(2006年6月、鄭州)

 沙総経理の夕食の誘いを断って鄭州のホテルに戻り、シャワーを浴びて埃を落とした幸一と岩本会長は、約束の時間にロビーへと降りた。

 お詫びに食事をと言い張った彼女は、すでにソファに座って待っていた。すぐ近くのホテルに泊まっていると話していた彼女も、シャワーを浴びてきたのだろう。薄茶色のワンピースを着た彼女は雰囲気が一変しており、大人の女性としての貫禄を見せていた。

「失礼いたしました。本当にすみません」

 彼女が改めて詫びる。

「ハハハ、いいんですよ。まあ、これも一つのご縁だ。私らにしても、こんなところで麗しい日本の女性と食事が出来るとは幸運です」

 岩本会長が飄けて答える。

「知らない街で外へ出るのもなんですから、よろしければ、このホテルの洋食レストランはいかがです? 川崎さんは上海にお住まいだそうで、ウチの山中君も大連に駐在の身ですから、お互い中華料理には飽きているでしょう」

 工場で交換した彼女の名刺には『川崎装飾貿易有限公司総経理・川崎慶子』とあり、上海の住所が記されていた。住宅内装材の貿易会社らしい。

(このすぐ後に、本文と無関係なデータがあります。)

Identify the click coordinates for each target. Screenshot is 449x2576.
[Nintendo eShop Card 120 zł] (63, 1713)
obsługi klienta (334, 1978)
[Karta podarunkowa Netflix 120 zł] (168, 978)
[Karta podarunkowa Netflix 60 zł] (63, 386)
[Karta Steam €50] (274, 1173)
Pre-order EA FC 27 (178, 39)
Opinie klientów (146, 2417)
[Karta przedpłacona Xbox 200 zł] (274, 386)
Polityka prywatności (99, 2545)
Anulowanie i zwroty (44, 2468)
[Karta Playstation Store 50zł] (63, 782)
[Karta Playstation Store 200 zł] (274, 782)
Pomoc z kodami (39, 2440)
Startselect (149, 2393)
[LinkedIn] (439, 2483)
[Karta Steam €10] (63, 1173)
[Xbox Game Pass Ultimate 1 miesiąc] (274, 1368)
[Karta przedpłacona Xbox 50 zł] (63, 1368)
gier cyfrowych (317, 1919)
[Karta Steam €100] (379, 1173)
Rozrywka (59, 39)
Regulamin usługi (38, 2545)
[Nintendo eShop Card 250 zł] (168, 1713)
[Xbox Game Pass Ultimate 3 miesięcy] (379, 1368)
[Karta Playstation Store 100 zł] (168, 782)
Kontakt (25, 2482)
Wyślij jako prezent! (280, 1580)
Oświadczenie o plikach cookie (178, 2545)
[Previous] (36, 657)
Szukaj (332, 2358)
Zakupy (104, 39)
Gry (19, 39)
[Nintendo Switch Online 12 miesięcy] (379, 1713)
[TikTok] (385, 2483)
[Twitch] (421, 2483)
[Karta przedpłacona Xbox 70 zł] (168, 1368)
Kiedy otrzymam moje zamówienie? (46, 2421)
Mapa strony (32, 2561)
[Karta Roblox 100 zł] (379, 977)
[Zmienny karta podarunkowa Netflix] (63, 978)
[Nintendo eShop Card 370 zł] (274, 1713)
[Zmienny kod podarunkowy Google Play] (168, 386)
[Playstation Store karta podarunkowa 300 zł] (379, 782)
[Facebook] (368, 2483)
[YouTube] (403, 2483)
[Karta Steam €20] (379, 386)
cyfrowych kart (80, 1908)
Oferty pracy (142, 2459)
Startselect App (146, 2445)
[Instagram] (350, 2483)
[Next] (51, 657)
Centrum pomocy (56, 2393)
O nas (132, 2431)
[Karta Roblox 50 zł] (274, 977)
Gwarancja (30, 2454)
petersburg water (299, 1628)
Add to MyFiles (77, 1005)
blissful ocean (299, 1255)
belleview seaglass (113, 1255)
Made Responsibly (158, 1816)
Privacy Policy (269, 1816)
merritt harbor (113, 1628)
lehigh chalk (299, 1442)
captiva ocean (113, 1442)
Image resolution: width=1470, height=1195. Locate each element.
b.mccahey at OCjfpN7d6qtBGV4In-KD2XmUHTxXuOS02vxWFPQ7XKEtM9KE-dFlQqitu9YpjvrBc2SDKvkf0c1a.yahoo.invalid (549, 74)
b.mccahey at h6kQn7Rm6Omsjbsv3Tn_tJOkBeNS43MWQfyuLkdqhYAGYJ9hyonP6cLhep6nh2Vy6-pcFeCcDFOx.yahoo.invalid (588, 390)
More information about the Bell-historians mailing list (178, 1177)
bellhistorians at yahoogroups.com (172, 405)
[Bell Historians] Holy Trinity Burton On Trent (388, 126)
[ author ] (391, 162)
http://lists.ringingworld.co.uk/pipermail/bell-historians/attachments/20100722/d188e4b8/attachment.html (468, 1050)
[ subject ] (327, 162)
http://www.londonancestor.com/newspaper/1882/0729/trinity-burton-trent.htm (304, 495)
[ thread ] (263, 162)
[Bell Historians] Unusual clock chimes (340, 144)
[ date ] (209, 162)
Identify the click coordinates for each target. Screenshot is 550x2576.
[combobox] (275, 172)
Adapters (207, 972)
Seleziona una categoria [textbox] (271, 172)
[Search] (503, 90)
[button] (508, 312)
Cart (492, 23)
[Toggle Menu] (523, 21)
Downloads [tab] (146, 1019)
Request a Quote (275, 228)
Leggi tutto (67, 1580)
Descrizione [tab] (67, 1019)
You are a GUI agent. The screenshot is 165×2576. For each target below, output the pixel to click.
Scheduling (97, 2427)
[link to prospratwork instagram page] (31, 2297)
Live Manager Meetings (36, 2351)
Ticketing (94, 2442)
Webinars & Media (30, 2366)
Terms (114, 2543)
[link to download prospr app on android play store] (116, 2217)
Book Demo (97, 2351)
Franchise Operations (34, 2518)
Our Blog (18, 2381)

 朝食会場だったカフェレストランは、夜もビュッフェのディナーを提供していた。もちろん朝よりも品揃えがグレードアップしており、南半球から輸入してきたのか、季節外れの生牡蠣やノルウェー産サーモンの刺身なども並んでいる。一番の売りとなっているのは南米風バーベキューで、じっくりとローストされた牛や豚の肉塊を長い串に差したままコックが持って各テーブルを回り、お客の要望に応じて好みの大きさにナイフで切り分けて皿にのせてくれるというものだった。

「年寄りと若者が一緒に食事をするには、このビュッフェスタイルというのが一番ですよ。注文に気を遣わず、好きなものを好きなだけ取って食べればいい訳ですからね」

 そう言った岩本会長が、誰よりも多く皿一杯に料理を取ってくる。回ってきたコックから幾度もローストビーフの肉片をおかわりする様に、慶子は目を丸くした。

「お元気なんですねえ。失礼ですが、お幾つになられるんですか?」

「73です。年甲斐もなく、胃袋だけは丈夫なようで」

 食事だけではなく、ビールの方もかなり体内に取り入れていた。飲食以外でも、岩本会長の口は忙しく動く。